- **YOUR TASK**
Scan the data below for the string "dimensions". Copy every line where it appears.

╭──

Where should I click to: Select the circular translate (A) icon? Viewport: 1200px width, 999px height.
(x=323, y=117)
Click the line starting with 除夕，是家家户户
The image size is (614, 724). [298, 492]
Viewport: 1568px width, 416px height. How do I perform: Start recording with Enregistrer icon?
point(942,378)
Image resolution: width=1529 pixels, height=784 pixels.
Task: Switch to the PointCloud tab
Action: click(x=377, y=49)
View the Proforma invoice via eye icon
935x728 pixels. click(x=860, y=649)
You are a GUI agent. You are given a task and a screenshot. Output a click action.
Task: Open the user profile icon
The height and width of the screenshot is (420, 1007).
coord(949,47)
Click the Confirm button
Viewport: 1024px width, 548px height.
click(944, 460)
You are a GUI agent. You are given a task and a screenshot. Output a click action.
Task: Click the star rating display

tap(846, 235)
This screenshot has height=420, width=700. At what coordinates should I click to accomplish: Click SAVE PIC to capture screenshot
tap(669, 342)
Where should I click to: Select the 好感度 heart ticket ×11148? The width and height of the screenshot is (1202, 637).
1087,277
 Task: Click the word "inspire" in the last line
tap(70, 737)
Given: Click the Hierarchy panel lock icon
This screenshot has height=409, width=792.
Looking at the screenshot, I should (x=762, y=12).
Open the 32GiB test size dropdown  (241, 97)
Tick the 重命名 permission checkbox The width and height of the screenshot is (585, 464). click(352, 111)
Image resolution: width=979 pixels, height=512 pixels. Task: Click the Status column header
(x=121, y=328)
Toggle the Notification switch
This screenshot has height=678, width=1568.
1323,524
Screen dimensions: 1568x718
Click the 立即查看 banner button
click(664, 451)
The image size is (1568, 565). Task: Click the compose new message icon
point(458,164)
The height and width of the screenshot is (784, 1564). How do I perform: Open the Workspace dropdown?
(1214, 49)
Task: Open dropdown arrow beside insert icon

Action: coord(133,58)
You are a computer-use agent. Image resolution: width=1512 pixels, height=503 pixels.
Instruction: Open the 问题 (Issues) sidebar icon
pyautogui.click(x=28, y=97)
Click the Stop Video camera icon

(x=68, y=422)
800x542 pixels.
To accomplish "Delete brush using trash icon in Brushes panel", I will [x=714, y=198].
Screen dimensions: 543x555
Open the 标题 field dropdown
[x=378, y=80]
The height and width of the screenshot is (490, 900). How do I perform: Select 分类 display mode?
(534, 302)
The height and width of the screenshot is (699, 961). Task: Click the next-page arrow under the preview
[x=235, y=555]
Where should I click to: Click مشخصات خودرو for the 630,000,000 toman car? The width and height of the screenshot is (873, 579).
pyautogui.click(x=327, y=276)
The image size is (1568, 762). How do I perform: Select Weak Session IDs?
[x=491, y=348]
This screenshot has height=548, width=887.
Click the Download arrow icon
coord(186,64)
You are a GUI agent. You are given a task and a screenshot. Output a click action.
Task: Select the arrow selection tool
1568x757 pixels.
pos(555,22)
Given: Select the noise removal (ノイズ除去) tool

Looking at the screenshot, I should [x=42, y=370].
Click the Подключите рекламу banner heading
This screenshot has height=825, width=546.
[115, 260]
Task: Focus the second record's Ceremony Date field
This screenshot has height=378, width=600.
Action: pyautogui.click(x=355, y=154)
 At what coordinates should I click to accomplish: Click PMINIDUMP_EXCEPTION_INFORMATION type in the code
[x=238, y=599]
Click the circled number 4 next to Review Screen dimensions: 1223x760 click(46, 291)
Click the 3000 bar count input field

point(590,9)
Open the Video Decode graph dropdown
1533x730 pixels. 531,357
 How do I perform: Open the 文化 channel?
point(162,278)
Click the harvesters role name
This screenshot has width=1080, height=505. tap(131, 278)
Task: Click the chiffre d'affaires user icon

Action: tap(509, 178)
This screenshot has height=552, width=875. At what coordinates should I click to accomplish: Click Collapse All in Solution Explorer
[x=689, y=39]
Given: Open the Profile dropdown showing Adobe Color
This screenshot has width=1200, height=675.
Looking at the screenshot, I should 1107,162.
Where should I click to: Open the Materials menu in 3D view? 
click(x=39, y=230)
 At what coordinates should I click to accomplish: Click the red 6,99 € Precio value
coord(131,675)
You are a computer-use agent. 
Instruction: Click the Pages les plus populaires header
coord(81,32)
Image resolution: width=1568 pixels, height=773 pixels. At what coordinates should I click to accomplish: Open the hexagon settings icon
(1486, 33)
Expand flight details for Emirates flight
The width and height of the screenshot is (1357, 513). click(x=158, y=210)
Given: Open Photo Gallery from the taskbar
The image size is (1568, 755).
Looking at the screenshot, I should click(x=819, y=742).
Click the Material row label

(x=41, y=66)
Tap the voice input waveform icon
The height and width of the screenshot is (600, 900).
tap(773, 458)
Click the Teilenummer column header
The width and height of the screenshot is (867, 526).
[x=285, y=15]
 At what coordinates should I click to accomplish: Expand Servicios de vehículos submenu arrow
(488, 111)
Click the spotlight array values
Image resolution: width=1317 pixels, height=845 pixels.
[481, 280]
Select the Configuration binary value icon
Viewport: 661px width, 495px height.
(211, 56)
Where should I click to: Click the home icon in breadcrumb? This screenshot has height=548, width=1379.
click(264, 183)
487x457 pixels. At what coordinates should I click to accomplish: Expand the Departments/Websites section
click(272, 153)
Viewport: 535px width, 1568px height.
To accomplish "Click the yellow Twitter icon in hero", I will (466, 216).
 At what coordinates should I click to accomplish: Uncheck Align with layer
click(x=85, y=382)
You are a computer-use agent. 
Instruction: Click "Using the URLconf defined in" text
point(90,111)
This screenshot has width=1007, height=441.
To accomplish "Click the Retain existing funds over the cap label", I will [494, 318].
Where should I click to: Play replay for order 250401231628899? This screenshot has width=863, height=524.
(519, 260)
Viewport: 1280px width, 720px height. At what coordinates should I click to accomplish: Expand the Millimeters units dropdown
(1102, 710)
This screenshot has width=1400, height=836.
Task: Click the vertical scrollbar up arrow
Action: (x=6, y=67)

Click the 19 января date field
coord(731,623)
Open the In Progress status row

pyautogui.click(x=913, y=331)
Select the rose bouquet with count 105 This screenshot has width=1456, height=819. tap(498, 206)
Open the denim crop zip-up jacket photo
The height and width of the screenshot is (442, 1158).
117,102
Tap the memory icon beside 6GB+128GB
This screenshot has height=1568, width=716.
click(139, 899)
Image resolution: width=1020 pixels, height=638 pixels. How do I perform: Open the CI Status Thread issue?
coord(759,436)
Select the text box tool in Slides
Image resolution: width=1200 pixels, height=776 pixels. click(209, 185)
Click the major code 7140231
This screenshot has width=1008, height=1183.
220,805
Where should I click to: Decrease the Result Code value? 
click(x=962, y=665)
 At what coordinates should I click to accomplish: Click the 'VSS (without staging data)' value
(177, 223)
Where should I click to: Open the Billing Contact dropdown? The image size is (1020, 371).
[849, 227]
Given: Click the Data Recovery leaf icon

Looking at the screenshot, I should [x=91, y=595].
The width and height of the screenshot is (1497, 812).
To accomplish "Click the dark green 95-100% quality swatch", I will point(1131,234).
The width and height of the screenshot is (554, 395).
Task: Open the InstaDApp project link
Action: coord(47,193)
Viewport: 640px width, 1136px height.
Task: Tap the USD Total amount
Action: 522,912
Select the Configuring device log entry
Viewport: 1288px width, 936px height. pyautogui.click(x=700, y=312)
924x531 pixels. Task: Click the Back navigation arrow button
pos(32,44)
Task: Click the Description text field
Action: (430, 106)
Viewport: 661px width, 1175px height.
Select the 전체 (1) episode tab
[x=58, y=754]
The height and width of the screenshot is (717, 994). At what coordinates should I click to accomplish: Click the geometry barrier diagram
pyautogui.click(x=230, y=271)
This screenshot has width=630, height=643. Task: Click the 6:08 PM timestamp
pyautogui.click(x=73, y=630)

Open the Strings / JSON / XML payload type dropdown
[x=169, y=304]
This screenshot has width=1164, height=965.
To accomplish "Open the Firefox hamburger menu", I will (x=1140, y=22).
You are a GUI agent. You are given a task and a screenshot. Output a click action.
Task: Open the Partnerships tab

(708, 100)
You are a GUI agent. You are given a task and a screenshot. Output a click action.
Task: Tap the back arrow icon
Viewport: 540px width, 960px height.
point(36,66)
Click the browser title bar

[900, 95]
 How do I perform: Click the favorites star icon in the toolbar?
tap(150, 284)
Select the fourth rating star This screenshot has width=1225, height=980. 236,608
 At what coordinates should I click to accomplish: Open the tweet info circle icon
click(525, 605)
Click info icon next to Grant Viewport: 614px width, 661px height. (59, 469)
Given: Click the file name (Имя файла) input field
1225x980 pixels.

╰──

- **RESULT**
Screen dimensions: 1568x718
Screen dimensions: 543x555
Click the circled number 4 next to Review Screen dimensions: 1223x760 click(46, 291)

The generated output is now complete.